Render all of the records below as a Markdown table with a "No." column numbering each line and an "Entry" column holding the line. Leave out blank lines.

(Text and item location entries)
= = = =

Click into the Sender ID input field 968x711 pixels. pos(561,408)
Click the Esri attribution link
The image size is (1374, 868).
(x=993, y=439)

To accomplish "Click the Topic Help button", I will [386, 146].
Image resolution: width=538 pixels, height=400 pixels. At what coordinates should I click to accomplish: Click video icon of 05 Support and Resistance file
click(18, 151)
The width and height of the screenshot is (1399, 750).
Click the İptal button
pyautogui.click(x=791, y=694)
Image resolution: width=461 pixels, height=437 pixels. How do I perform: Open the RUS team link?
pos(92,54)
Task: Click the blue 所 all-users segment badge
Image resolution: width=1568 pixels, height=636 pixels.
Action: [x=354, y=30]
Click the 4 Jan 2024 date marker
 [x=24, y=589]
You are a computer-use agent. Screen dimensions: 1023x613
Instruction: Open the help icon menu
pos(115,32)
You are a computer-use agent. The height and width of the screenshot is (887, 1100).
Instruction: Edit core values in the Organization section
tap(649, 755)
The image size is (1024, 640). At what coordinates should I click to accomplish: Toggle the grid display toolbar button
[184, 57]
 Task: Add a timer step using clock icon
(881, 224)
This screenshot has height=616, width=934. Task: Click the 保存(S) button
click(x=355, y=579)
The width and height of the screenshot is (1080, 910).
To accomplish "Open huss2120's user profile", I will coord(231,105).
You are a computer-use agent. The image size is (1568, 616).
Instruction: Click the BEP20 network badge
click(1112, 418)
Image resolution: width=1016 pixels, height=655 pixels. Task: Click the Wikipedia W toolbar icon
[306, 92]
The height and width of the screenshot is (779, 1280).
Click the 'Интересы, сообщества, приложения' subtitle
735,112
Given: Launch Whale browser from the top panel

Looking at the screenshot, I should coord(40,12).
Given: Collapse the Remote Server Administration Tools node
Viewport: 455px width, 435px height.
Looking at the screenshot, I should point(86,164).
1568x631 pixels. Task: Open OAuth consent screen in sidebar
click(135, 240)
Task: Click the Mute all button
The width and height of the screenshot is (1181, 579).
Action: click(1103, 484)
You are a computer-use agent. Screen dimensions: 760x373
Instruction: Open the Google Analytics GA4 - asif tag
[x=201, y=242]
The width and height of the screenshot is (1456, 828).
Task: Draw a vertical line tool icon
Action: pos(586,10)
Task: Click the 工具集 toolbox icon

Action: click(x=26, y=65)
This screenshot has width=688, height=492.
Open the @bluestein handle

= = = =

§ **SOLUTION**:
| No. | Entry |
|---|---|
| 1 | Click into the Sender ID input field 968x711 pixels. pos(561,408) |
| 2 | Click the Esri attribution link |
| 3 | The image size is (1374, 868). |
| 4 | (x=993, y=439) |
| 5 | To accomplish "Click the Topic Help button", I will [386, 146]. |
| 6 | Image resolution: width=538 pixels, height=400 pixels. At what coordinates should I click to accomplish: Click video icon of 05 Support and Resistance file |
| 7 | click(18, 151) |
| 8 | The width and height of the screenshot is (1399, 750). |
| 9 | Click the İptal button |
| 10 | pyautogui.click(x=791, y=694) |
| 11 | Image resolution: width=461 pixels, height=437 pixels. How do I perform: Open the RUS team link? |
| 12 | pos(92,54) |
| 13 | Task: Click the blue 所 all-users segment badge |
| 14 | Image resolution: width=1568 pixels, height=636 pixels. |
| 15 | Action: [x=354, y=30] |
| 16 | Click the 4 Jan 2024 date marker |
| 17 |  [x=24, y=589] |
| 18 | You are a computer-use agent. Screen dimensions: 1023x613 |
| 19 | Instruction: Open the help icon menu |
| 20 | pos(115,32) |
| 21 | You are a computer-use agent. The height and width of the screenshot is (887, 1100). |
| 22 | Instruction: Edit core values in the Organization section |
| 23 | tap(649, 755) |
| 24 | The image size is (1024, 640). At what coordinates should I click to accomplish: Toggle the grid display toolbar button |
| 25 | [184, 57] |
| 26 |  Task: Add a timer step using clock icon |
| 27 | (881, 224) |
| 28 | This screenshot has height=616, width=934. Task: Click the 保存(S) button |
| 29 | click(x=355, y=579) |
| 30 | The width and height of the screenshot is (1080, 910). |
| 31 | To accomplish "Open huss2120's user profile", I will coord(231,105). |
| 32 | You are a computer-use agent. The image size is (1568, 616). |
| 33 | Instruction: Click the BEP20 network badge |
| 34 | click(1112, 418) |
| 35 | Image resolution: width=1016 pixels, height=655 pixels. Task: Click the Wikipedia W toolbar icon |
| 36 | [306, 92] |
| 37 | The height and width of the screenshot is (779, 1280). |
| 38 | Click the 'Интересы, сообщества, приложения' subtitle |
| 39 | 735,112 |
| 40 | Given: Launch Whale browser from the top panel |
| 41 | Looking at the screenshot, I should coord(40,12). |
| 42 | Given: Collapse the Remote Server Administration Tools node |
| 43 | Viewport: 455px width, 435px height. |
| 44 | Looking at the screenshot, I should point(86,164). |
| 45 | 1568x631 pixels. Task: Open OAuth consent screen in sidebar |
| 46 | click(135, 240) |
| 47 | Task: Click the Mute all button |
| 48 | The width and height of the screenshot is (1181, 579). |
| 49 | Action: click(1103, 484) |
| 50 | You are a computer-use agent. Screen dimensions: 760x373 |
| 51 | Instruction: Open the Google Analytics GA4 - asif tag |
| 52 | [x=201, y=242] |
| 53 | The width and height of the screenshot is (1456, 828). |
| 54 | Task: Draw a vertical line tool icon |
| 55 | Action: pos(586,10) |
| 56 | Task: Click the 工具集 toolbox icon |
| 57 | Action: click(x=26, y=65) |
| 58 | This screenshot has width=688, height=492. |
| 59 | Open the @bluestein handle |